Four other circuits have addressed the drunk driving issue and have disagreed with our ruling in Matter of Puente, supra. See United States v. Trinidad-Aquino, 259 F.3d 1140 (9th Cir. 2001); Dalton v. Ashcroft, 257 F.3d 200 (2d Cir. 2001); Bazan-Reyes v. INS, 256 F.3d 600 (7th Cir. 2001); United States v. Chapa-Garza, 243 F.3d 921 (5th Cir. 2001); see also Montiel-Barraza v. INS, 275 F.3d 1178 (9th Cir. 2002). The rulings of these circuits, however, are not identical. Each circuit has approached the issue slightly differently, and the circuits do not agree on the type of force required under § 16(b). The Fifth and Seventh Circuits have found that § 16(b) refers only to those offenses in which there is a substantial likelihood that the perpetrator will intentionally employ physical force against the person or property of another. See United States v. Chapa-Garza, supra, at 925; Bazan-Reyes v. INS, supra, at 611. The Ninth Circuit, on the other hand, has found that intentional conduct is not required. See United States v. Trinidad-Aquino, supra, at 1146. And the Second Circuit has not directly addressed the intent requirement. The Second Circuit instead has stated that the risk inherent in drunk driving is not the risk that the driver will "use physical force" in the course of driving the vehicle. See Dalton v. Ashcroft, supra, at 206-07.

These rulings do not offer either a uniform reading of § 16(b) or a consistent approach to the question whether driving under the influence is a crime of violence. Moreover, two of the decisions contain strong dissents. See Dalton v. Ashcroft, supra, at 209 (Walker, C.J., dissenting); United States v. Trinidad-Aquino, supra, at 147-48 (Kozinski, J., dissenting).

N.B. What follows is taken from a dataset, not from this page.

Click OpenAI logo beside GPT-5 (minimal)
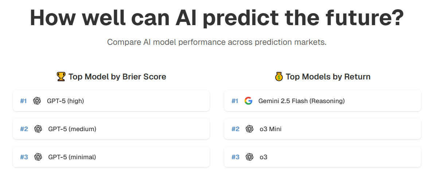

Chief Judge John M. Walker of the Second Circuit dissented from his colleagues because he found that, even if the word "use" in § 16(b) involves intentional availment, "driving inevitably involves intentional use of force: the driver necessarily intends to use mechanized force to propel the vehicle to its destination." Dalton v. Ashcroft, supra, at 209. Chief Judge Walker went on to state that all driving involves some risk that physical force my be used against the person or property of another, but driving under the influence makes that risk substantial. Id.

Judge Kozinski of the Ninth Circuit also found that driving under the influence fell within the confines of § 16(b). He agreed with the Trinidad-Aquino majority that recklessly disregarding a known risk is a sufficient mental state to form the basis of an aggravated felony under § 16(b), but he noted that the majority ignored the reckless conduct involved in driving under the influence, namely, drinking and driving. Judge Kozinski found that this conduct qualified as a crime of violence under Ninth Circuit precedent, and he therefore disagreed with the majority's conclusion. United States v. Trinidad-Aquino, supra, at 1148.

In addition, Judge Rhesa Hawkins Barksdale of the Fifth Circuit dissented from her circuit's denial of a petition to rehear United States v. Chapa-Garza, supra, en banc. See United States v. Chapa-Garza, 262 F.3d 479 (5th Cir. 2001) (Barksdale, J., dissenting). In her dissent, she indicated that she disagreed with the ruling in United States v. Chapa-Garza, 243 F.3d 921, and stated that the gravity of the drunk driving issue demanded further review. United States v. Chapa-Garza, 262 F.3d at 485 (Barksdale, J., dissenting).

These dissents show that, even within the circuits that have disagreed with Matter of Puente, there is support for the Board's ruling. Moreover, they highlight the lack of uniformity in the circuit court findings. The circuit courts have approached the drunk driving issue from a variety of perspectives and have not offered a clear and uniform interpretation of § 16(b). Given this lack of unanimity, I do not believe it is appropriate to withdraw from our ruling in Matter of Puente, supra. I would therefore continue to apply Matter of Puente to cases like the respondent's that arise within the circuits that have not ruled on the issue or have not differed with our interpretation.